Photo by Johnny Jackson
Keynote speaker Gov. Nathan Deal spoke to 250 graduates Saturday at Clayton State University.
MORROW — Graduates had few words to describe the latest hallmark in their lives.
“This is a wonderful accomplishment,” said Beatrice Eloy as she left her family members to join the commencement procession.
Eloy received a Bachelor of Science degree in nursing Saturday from Clayton State University — something she had waited six years to do.
The young mother said she has positive prospects for employment once she passes exams to become a licensed nurse. Her son, Brice Wade, waited with her aunt, Jesula Ornelus, who appeared anxious.
“I’m so excited,” said Ornelus.
There were 265 graduates from the College of Arts and Sciences who heard from keynote speaker Atlanta City Councilman Kwanza Hall during commencement ceremonies.
“The way the world is now, the road less-traveled is not the exception, but the rule,” he said. “We have a GPS [global positioning system] in our cars, but not in our lives. You have to have a GPS for your soul. You have to develop your own GPS along the road of life.”
On Saturday morning, about 250 degree recipients from the College of Business, the College of Health and the College of Information and Mathematical Sciences heard from keynote speaker Gov. Nathan Deal.
“We’re all very proud of you,” said Deal, the first sitting governor to address a Clayton State graduation.
He delivered a two-prong message about going above and beyond to accomplish things in life and doing so with humility and character.
“Good enough is not good enough,” said Deal.
He told listeners to always do better than sufficient. That character, he said, will help guide them to success.
“I believe it’s not what you know or who you know but who you are that dictates your future,” he said.
Deal spoke to more than 1,500 people jammed into Clayton State’s Athletic and Fitness Center.
Denisha Crompton was among them. She flew in from Bakersfield, Calif., to see her brother, David-Tiawian Crompton, graduate with an MBA.
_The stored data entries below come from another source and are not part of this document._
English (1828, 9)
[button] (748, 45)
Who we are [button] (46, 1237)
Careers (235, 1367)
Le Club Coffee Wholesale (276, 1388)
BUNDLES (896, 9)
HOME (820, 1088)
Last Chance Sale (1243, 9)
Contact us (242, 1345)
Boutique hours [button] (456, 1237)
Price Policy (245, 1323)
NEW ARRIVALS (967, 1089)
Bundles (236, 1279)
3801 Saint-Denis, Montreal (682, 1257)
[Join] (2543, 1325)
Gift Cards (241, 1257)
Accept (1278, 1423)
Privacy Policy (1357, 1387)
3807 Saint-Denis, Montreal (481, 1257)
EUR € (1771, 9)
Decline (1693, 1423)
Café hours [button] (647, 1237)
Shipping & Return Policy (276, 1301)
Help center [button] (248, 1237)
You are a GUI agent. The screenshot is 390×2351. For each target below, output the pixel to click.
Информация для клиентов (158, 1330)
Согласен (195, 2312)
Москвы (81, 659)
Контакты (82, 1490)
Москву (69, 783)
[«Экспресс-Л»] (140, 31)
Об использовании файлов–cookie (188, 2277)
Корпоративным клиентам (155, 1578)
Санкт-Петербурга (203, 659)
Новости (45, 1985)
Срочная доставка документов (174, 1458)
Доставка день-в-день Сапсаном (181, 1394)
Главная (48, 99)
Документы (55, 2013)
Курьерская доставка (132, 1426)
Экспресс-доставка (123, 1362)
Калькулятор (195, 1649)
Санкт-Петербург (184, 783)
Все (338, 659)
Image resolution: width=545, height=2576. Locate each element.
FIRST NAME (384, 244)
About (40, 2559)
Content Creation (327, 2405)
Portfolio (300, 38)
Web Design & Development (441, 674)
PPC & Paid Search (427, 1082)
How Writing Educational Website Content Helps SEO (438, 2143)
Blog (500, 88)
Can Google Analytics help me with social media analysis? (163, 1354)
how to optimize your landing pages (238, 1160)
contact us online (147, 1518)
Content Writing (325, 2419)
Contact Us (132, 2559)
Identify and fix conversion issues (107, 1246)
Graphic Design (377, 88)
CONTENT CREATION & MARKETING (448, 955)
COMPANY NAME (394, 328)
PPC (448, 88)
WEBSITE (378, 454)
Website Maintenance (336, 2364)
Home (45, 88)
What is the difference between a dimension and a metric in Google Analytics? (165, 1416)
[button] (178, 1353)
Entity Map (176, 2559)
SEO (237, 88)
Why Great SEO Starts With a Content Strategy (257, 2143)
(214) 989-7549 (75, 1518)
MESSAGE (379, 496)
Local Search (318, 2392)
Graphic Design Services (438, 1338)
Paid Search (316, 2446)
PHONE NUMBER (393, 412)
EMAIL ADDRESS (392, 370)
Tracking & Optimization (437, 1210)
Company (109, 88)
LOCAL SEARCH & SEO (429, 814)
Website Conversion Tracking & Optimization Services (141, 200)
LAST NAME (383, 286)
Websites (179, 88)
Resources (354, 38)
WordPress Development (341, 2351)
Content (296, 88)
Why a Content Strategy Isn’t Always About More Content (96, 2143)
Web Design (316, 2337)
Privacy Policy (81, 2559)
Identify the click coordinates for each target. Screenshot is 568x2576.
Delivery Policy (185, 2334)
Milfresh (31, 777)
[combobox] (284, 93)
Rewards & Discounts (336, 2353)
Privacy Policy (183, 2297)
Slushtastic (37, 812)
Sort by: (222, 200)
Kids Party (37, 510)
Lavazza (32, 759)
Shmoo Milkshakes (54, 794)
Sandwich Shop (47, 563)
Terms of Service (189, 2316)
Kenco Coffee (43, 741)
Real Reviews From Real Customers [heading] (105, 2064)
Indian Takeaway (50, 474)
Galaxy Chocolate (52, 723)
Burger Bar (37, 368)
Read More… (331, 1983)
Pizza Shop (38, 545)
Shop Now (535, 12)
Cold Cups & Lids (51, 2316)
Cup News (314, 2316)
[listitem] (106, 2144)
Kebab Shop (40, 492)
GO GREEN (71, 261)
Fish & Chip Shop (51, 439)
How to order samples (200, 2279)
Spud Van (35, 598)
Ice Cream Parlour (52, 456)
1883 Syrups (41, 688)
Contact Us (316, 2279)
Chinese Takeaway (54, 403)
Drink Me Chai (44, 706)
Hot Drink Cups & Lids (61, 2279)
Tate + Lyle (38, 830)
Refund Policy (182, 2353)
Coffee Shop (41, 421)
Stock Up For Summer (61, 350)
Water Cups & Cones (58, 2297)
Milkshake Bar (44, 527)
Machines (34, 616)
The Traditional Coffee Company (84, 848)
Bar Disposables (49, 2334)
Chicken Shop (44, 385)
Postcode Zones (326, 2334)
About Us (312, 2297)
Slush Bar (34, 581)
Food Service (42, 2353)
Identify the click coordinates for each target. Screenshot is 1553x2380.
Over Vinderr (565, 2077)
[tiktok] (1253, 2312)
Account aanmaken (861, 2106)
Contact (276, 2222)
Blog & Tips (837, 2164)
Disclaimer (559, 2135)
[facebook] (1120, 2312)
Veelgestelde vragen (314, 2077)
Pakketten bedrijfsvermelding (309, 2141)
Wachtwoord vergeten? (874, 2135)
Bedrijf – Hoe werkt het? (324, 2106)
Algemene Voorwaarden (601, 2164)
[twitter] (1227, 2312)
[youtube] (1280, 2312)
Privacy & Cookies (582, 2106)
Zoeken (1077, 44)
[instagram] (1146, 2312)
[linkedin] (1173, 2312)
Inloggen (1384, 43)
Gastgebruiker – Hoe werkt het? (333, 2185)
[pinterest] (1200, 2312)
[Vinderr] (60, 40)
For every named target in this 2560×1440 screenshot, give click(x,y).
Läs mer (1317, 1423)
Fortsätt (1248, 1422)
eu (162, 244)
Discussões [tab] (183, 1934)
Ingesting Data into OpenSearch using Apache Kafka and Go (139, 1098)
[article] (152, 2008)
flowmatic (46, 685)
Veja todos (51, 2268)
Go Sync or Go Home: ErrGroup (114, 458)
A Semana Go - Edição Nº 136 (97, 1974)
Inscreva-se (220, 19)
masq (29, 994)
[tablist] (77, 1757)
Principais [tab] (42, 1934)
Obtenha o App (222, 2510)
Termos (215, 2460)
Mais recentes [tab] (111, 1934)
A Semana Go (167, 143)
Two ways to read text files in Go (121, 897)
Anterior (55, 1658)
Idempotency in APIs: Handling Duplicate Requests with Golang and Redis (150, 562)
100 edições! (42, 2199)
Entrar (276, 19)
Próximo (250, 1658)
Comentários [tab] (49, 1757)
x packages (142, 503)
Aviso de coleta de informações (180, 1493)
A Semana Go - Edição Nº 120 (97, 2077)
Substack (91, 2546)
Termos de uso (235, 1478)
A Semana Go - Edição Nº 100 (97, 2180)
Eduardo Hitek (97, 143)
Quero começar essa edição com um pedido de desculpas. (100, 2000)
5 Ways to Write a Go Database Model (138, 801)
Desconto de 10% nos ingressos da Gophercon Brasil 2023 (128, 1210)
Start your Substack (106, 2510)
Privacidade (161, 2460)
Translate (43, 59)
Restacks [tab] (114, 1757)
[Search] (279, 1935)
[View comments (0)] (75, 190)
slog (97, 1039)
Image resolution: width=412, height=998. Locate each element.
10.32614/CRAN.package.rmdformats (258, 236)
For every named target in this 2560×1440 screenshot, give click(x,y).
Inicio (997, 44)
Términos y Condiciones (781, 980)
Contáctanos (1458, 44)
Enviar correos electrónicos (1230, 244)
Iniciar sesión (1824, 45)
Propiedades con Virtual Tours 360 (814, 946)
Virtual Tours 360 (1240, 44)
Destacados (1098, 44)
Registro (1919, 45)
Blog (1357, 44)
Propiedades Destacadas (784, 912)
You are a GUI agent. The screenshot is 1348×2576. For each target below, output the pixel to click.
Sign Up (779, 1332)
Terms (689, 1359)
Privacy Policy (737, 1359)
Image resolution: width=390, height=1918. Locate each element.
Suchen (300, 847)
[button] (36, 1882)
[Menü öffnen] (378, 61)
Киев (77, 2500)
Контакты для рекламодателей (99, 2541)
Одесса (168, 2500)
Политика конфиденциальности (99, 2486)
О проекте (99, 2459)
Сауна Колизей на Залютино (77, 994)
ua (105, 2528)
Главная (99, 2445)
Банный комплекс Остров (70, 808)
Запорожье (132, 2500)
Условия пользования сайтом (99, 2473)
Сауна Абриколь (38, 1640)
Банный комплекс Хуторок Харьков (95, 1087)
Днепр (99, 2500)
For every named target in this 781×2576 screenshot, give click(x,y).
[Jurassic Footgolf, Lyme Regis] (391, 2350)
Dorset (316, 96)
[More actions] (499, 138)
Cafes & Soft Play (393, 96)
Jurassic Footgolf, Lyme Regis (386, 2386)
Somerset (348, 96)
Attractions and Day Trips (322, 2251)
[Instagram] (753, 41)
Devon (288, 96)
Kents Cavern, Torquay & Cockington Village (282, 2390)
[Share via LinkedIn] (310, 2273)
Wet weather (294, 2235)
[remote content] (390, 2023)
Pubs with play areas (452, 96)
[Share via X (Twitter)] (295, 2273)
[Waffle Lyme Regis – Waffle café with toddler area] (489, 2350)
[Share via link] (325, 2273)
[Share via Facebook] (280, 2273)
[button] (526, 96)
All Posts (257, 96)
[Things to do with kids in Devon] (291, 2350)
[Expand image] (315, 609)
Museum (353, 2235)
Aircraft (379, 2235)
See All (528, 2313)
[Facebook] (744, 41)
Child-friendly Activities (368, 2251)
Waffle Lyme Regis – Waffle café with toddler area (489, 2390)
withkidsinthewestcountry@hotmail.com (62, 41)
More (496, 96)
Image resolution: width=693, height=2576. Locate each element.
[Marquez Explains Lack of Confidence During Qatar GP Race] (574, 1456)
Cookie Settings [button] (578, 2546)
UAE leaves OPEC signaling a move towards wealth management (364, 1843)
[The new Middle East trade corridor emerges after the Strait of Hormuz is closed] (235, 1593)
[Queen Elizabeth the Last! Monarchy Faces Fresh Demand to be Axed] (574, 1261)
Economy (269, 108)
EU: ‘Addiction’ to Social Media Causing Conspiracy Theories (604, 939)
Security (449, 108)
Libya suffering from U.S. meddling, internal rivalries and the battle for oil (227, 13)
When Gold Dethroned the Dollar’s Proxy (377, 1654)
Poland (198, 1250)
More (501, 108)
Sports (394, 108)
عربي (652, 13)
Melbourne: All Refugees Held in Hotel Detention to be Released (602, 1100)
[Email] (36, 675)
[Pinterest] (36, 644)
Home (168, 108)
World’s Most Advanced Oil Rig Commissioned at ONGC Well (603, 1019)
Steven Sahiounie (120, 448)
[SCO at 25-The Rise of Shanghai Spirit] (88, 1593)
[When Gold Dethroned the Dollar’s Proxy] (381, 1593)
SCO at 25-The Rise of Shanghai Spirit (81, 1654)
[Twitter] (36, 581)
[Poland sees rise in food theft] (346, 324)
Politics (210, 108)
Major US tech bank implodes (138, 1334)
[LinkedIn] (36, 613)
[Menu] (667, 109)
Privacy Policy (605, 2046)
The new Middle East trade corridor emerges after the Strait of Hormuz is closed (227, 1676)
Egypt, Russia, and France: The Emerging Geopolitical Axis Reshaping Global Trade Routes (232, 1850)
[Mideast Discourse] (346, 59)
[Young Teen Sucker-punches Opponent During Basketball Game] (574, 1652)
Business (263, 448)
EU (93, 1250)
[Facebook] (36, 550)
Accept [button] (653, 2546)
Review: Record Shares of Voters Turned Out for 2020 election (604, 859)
“I think it’s wonderful,” said Crompton. “We always knew we were going to have to do something, and he’s very business-minded.”
Graduates had few-but-positive words Saturday.
“I feel good,” said Courtney Carlton, whose mother Carol Carlton of Griffin showed up nearly two hours early to see her graduate.
“I can’t find the words,” said her mother. “She’s awesome. She worked hard for this.”
Carol Carlton sat with family friend Matthew Chambers, who got her daughter “started on this road to success.” She credited Chambers with tutoring and encouraging her to keep working towards her degree.
“Without him, I don’t think she would be here,” she said.
Chambers — who graduates Friday with an MBA from Georgia Southern University — said he helped her believe in herself and told her to “be humble and never give up.”
“And always do the best you can and go the extra mile,” interjected Carol Carlton, echoing the governor’s sentiments.
Commencement ceremonies were also highlighted by the awarding of a posthumous degree to the family of the late Scharlie-Marteace Lockhart, one of Clayton State’s best-known alumni and student workers.
Lockhart died unexpectedly March 1, while pursuing his master’s in liberal studies at Clayton State. He earned a Bachelor of Science degree in sociology from the university.
Clayton State President Dr. Thomas J. Hynes presented the posthumous degree to Lockhart’s mother, Meirley Lockhart of Riverdale. His sister, Dr. Sharbrenia Lockhart-Thompson of Ellenwood, also attended.